*** Block opens ***

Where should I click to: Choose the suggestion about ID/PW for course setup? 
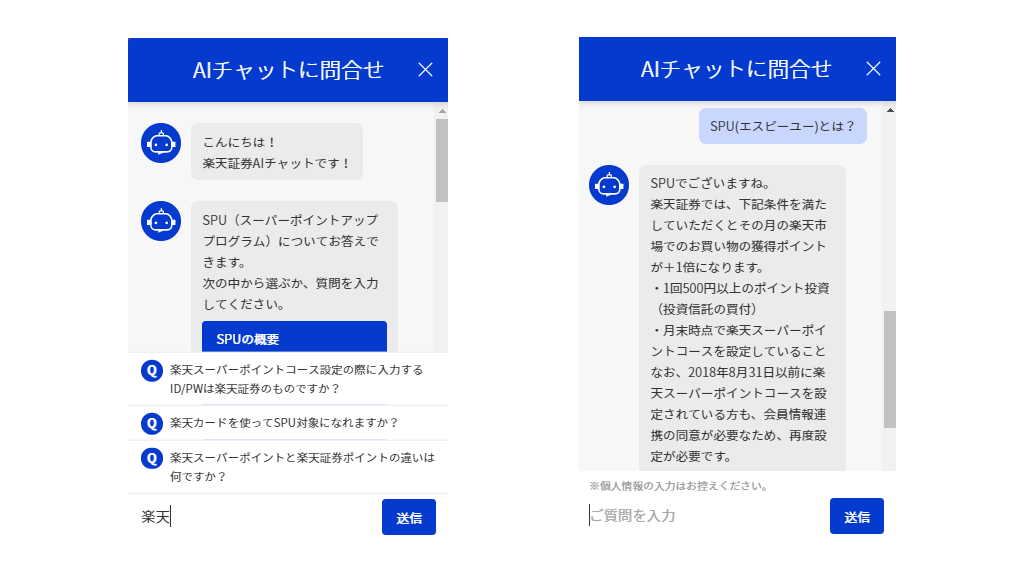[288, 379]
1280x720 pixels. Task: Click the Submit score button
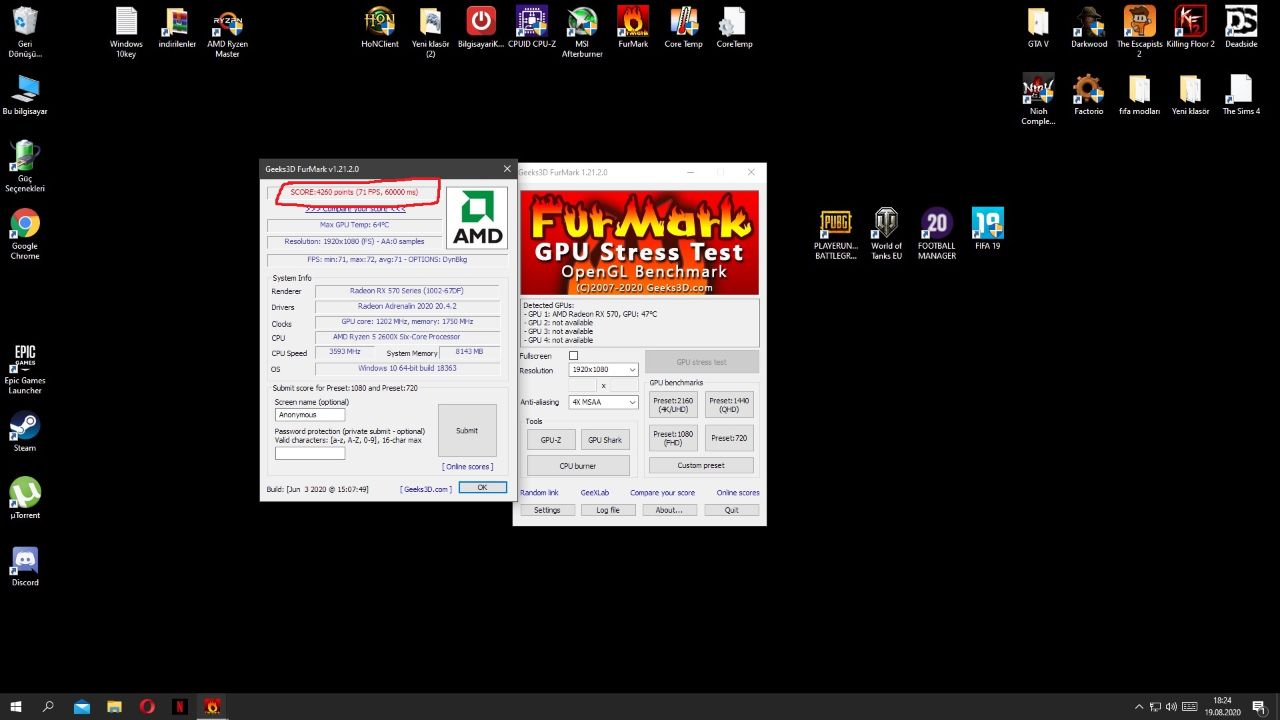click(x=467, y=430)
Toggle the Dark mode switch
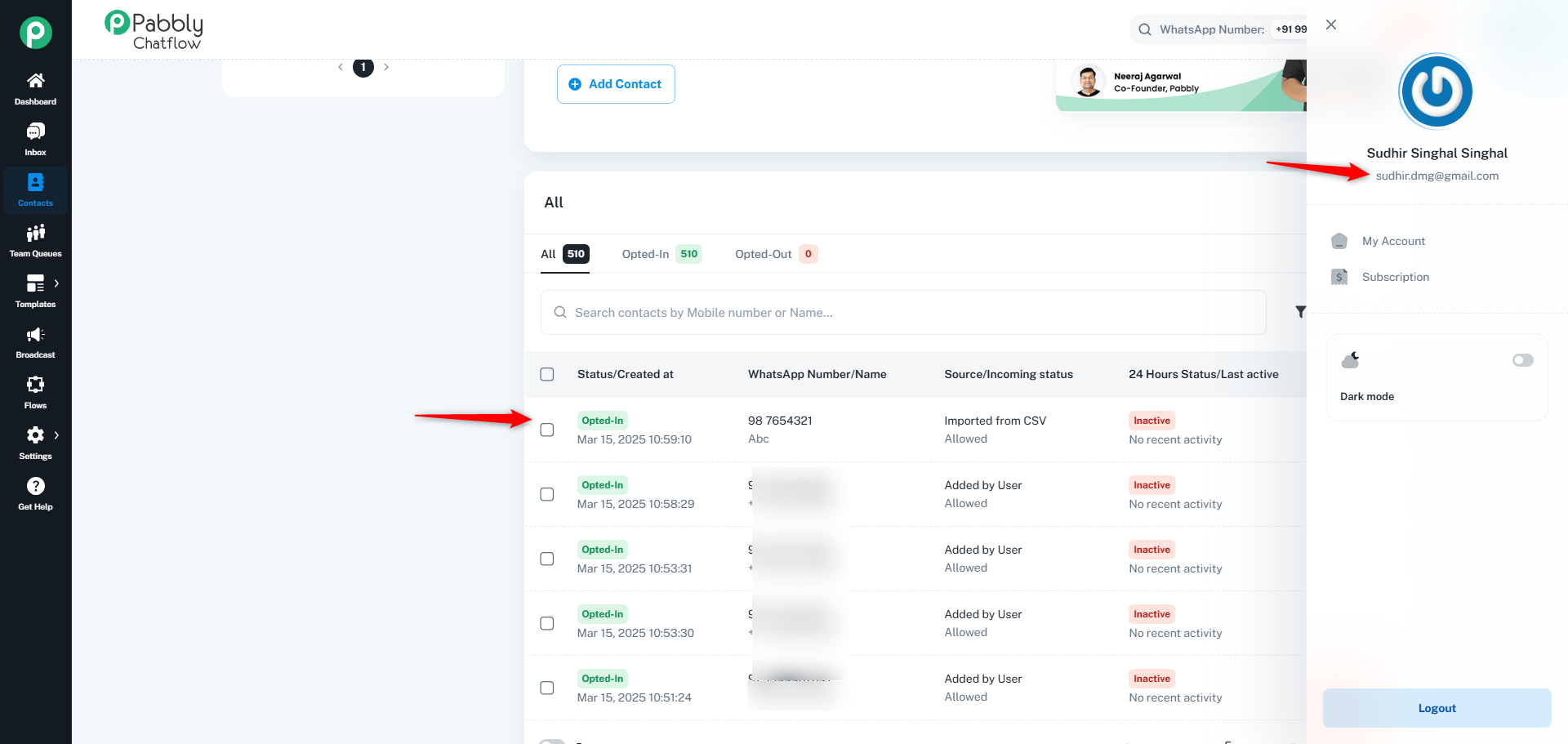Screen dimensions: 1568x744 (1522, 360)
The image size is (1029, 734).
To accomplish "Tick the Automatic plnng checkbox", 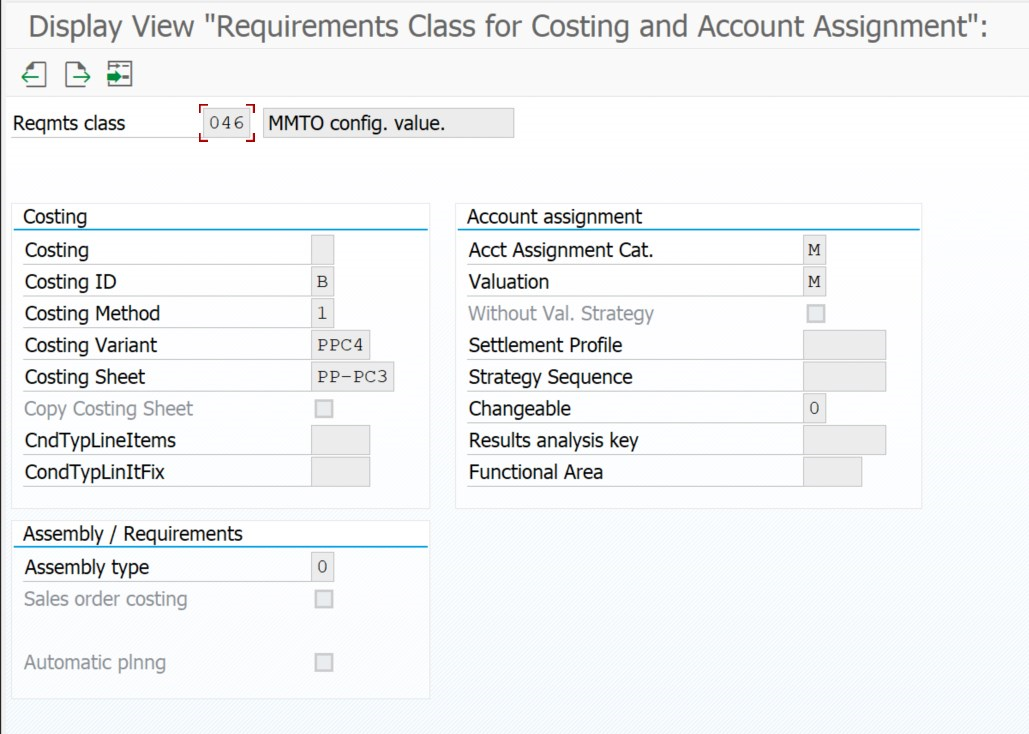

*** Block closes ***

**Work required:** Please retype only the lines from the line that holds "1280x720 pixels. Task: Click" through the end of the records, exactly as they stand, and drop every picture.

**Answer to the problem:**
1280x720 pixels. Task: Click the Submit score button
click(x=467, y=430)
Toggle the Dark mode switch
Screen dimensions: 1568x744 (1522, 360)
The image size is (1029, 734).
To accomplish "Tick the Automatic plnng checkbox", 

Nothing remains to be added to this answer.